At the time of Pat’s sudden death on November 23, 2014, he was both a Canadian and U.S. citizen and a resident of B.C. 18 years prior to his death he executed a Will in respect of his Canadian assets, which consisted primarily of shares in the capital of several private corporations. The Will was prepared by a U.S. lawyer and was executed in B.C. with all requirements for proper execution satisfied.
In Pat’s Will, the residue of his Canadian estate was to “pour over” to a revocable, amendable, inter vivos family trust (the “Quinn Family Trust”), which was settled by Pat and his wife approximately one month before the execution of his Will. Pat and his wife were the trustees of the Quinn Family Trust. The beneficiaries of the Quinn Family Trust were Pat and his wife during their lifetimes and following the death of the survivor of them, the beneficiaries were their daughters, or the issue of a predeceased daughter.
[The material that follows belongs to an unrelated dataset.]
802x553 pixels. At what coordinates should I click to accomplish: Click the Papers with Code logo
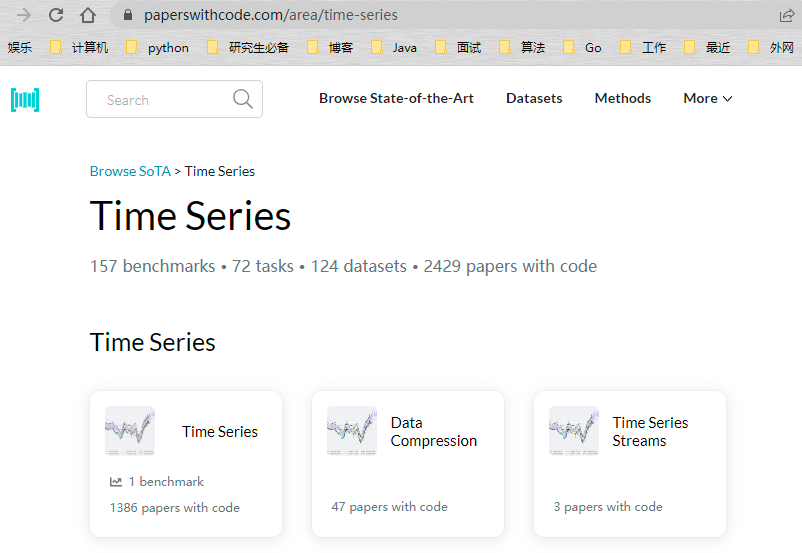(x=25, y=99)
About one year after Pat executed his Will, certain administrative provisions of the Quinn Family Trust were amended to ensure that it would be considered a Qualified Domestic Trust for U.S. tax purposes.
The “pour over” clause in Pat’s Will was declared invalid on the basis that the gift of the residue cannot “pour over” to be held by the trustees of the Quinn Family Trust on the terms which existed at the time the Will was executed because the trustees are now obliged to follow the terms set out in the amended Quinn Family Trust. Further, the gift of the residue cannot “pour over” to be held by the trustees of the Quinn Family Trust on the basis of the amended Quinn Family Trust because this would have the effect of permitting the will-maker to essentially amend his Will without complying with the formalities of execution for a valid Will. The fact that the Quinn Family Trust is a future document, capable of being amended after execution of the Will, without the requirements for a properly executed Will, is determinative of invalidity. Justice Funt’s ruling followed the same conclusion regarding the invalidity of the “pour over” clause that the B.C. Supreme Court came to in 2013 in Kellogg Estate (Re). In that case, similarly, there was a “pour over” clause in a Will to an existing inter vivos trust which contemplated future amendments of that trust and the trust was in fact amended after the execution of the deceased’s Will.
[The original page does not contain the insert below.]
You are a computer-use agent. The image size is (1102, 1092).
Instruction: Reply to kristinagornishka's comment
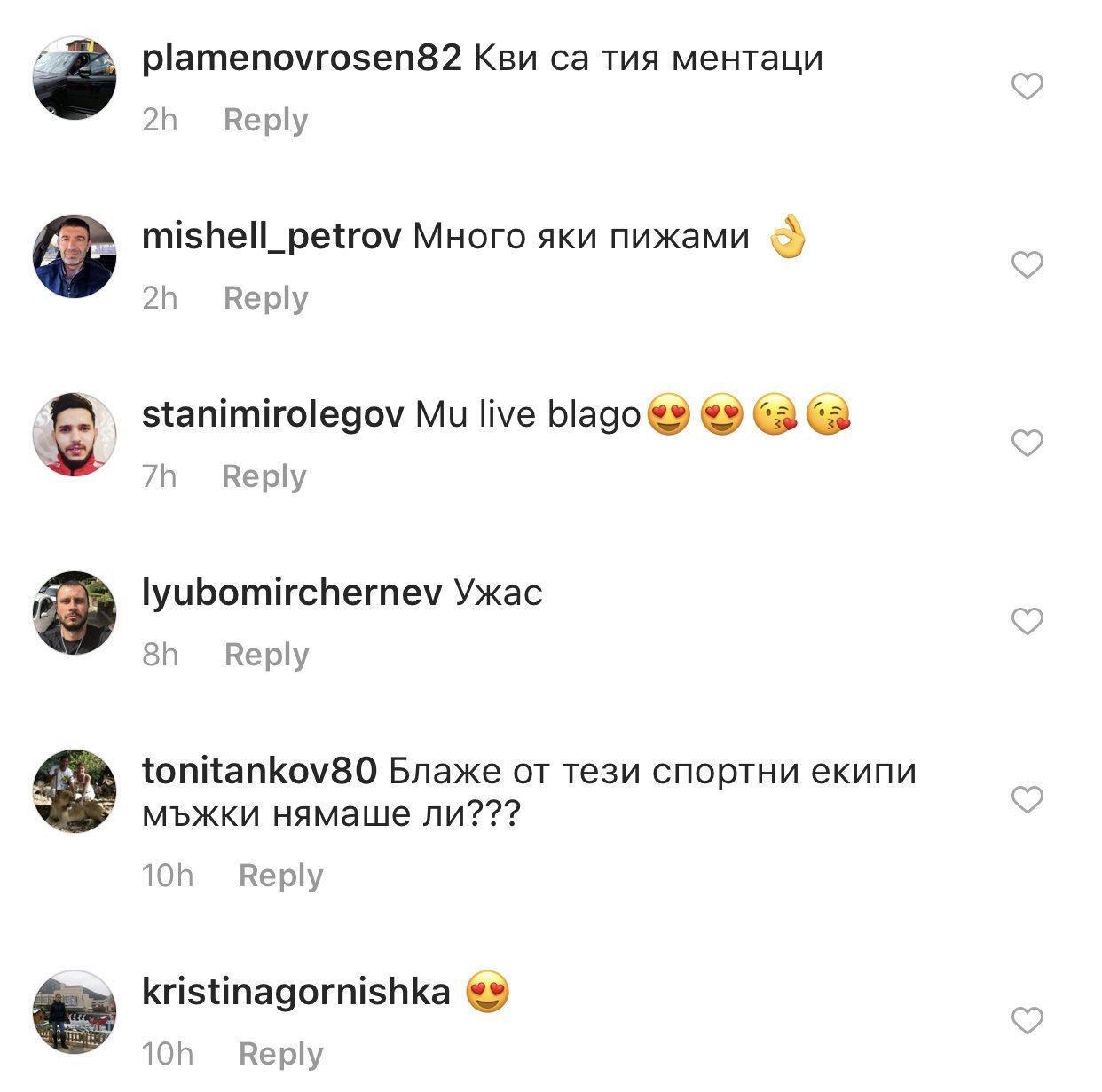click(x=280, y=1054)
Although “pour over” clauses have been held to be valid in several American states, there is minimal Canadian case law on this topic altogether. Being a solicitor in Ontario, one wonders how this issue would have been decided in Ontario. Perhaps a “pour over” clause in a Will to an irrevocable inter vivos trust would be considered valid, or perhaps, incorporating by reference the provisions of an existing revocable inter vivos trust into a Will and restricting the terms of the inter vivos trust to be determined as at the date of execution of the Will would be considered valid. Until there is more case law, we should be wary of drafting “pour over” clauses in Wills.